I made a lot of fun discoveries; the Rollstone Boulder, the Disappearance of Lucy Keyes, the Trolleybusses of Fitchburg… I gathered up the oddities as I found them and pass them on to Dan, who picked and chose from what I’d dug up and added bits and pieces into the city he was creating. Looking at copies of old newspapers I found a myriad of interesting stories, some local, others national, that gave me a better insight into the world as it existed in Lovecraft’s time. If I’d not done my readings, I’d never have learned about Aloha Wanderwell, or Oomaruru for example.
What I think this project did was to cement into my mind the wonderful utility of making use of research when crafting scenarios (and other projects) for Call of Cthulhu. Sometimes writers eschew anything more than cursory research into the 20s (or 30s for you Trail writers); who cares how you start a car, or make a trans-Atlantic telephone call? What point is there in knowing the mayor of Chicago in 1931?

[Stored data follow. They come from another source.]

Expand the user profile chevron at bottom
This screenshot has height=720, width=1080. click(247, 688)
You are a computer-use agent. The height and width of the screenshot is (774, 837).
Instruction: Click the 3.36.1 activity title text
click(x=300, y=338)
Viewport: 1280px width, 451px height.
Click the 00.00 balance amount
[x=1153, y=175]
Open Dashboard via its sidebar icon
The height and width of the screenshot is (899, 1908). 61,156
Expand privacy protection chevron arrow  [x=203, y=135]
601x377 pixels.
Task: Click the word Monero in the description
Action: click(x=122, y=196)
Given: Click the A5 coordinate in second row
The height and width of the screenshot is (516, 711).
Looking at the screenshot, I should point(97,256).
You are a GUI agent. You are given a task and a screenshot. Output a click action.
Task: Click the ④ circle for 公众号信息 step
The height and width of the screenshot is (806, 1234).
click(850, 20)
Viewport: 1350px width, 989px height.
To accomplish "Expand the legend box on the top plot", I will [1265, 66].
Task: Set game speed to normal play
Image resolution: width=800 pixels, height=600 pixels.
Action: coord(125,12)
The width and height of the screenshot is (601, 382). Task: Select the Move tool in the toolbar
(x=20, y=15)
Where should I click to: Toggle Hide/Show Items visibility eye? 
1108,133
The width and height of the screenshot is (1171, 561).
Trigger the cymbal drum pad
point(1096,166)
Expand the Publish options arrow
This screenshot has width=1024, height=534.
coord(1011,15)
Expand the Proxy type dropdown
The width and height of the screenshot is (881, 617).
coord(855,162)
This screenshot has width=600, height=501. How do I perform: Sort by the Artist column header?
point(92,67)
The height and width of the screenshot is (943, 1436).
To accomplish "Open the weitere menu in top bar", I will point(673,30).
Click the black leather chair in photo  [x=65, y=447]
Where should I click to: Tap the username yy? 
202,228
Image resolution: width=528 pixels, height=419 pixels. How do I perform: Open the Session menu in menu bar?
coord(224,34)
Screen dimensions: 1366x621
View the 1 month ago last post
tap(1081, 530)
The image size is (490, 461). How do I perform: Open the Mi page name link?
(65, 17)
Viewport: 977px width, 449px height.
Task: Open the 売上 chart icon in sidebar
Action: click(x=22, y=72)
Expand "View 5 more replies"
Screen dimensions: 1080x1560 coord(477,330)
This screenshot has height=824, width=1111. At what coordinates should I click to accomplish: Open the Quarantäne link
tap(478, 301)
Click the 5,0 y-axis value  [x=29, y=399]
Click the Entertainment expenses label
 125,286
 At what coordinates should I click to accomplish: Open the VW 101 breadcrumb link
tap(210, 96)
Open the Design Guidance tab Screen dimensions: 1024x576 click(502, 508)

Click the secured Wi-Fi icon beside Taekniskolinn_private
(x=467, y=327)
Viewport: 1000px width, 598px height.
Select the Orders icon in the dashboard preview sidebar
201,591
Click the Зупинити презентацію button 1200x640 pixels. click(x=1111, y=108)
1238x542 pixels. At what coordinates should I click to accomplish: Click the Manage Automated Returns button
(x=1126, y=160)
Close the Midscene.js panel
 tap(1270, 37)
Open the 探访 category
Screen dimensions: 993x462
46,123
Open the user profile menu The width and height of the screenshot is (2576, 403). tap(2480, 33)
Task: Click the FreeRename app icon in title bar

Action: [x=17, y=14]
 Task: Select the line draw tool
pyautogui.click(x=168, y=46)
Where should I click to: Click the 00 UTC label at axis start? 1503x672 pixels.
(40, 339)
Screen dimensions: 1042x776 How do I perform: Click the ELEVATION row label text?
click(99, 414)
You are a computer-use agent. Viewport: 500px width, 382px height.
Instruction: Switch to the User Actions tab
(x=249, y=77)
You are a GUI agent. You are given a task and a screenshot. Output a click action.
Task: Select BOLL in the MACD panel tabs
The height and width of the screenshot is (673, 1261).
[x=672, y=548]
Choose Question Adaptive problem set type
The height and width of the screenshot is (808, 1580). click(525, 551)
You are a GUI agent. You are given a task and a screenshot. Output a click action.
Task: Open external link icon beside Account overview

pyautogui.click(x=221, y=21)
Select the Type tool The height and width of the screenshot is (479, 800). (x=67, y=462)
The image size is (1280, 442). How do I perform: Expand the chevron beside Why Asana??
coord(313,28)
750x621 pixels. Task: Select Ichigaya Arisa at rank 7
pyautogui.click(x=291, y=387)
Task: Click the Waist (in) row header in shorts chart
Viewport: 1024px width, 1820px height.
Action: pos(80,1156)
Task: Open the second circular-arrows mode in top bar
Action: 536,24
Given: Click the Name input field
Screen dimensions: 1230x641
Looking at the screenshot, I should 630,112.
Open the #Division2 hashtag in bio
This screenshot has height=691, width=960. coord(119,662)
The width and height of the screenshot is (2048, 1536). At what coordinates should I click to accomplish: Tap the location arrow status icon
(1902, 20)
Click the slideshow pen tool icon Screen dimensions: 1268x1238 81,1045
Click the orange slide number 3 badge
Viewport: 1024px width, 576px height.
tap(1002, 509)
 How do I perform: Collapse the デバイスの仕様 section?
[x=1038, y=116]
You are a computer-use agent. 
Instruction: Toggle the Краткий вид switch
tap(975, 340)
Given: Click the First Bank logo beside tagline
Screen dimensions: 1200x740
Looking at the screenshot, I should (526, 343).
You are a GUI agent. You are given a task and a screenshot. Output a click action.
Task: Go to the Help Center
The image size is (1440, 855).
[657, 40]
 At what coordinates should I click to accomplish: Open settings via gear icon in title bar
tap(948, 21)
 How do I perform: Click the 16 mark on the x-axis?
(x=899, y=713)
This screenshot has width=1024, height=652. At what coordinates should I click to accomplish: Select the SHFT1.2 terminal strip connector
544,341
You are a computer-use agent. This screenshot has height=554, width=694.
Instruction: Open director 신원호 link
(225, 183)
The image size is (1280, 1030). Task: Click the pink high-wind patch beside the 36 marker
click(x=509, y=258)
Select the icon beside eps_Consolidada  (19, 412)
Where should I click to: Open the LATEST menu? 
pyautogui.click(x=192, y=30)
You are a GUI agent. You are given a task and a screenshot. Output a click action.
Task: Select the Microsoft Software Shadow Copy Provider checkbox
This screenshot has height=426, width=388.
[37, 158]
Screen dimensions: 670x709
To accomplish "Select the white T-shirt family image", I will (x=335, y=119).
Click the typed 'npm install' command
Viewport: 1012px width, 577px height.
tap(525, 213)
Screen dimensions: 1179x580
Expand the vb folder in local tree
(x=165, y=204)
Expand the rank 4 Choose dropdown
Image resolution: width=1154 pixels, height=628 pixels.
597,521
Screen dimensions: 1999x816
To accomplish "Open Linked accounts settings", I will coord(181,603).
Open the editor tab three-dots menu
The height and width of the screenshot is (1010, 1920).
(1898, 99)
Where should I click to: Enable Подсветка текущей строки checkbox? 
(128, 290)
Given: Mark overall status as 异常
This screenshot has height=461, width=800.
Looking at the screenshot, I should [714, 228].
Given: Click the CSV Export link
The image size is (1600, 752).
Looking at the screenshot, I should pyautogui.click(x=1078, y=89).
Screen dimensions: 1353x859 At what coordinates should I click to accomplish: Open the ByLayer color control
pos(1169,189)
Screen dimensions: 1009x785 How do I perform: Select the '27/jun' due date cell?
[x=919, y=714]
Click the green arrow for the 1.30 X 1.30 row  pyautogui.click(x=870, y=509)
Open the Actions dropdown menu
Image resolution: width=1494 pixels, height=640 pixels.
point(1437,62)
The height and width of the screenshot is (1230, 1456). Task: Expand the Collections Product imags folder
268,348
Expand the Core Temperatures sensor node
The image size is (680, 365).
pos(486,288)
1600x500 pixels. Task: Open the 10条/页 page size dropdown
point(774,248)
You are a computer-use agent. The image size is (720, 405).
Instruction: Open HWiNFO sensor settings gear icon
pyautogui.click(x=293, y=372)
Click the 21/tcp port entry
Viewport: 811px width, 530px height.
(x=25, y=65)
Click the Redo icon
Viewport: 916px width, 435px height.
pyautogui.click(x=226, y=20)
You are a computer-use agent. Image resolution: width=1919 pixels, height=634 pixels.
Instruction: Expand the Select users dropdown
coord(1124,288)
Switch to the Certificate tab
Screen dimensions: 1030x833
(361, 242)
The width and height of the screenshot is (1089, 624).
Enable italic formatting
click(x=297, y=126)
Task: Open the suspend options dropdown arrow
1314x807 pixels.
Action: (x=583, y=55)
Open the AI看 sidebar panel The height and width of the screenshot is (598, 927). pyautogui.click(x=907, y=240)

I think the point is this- while simulating a past era is impossible (and sometimes when dealing with painful issues like racism, frankly undesirable), for the writer (and the Keeper I think) there is little as stimulating to the imagination as real life. In scanning what had happened I found myself spinning off a myriad of new ideas about what “might have” happened in my potential game. I cannot speak for Dan or Oscar, but I found I had a far better base to build my ideas on once I had a foundation in the real-world places we were reshaping for our own Lovecraftian needs.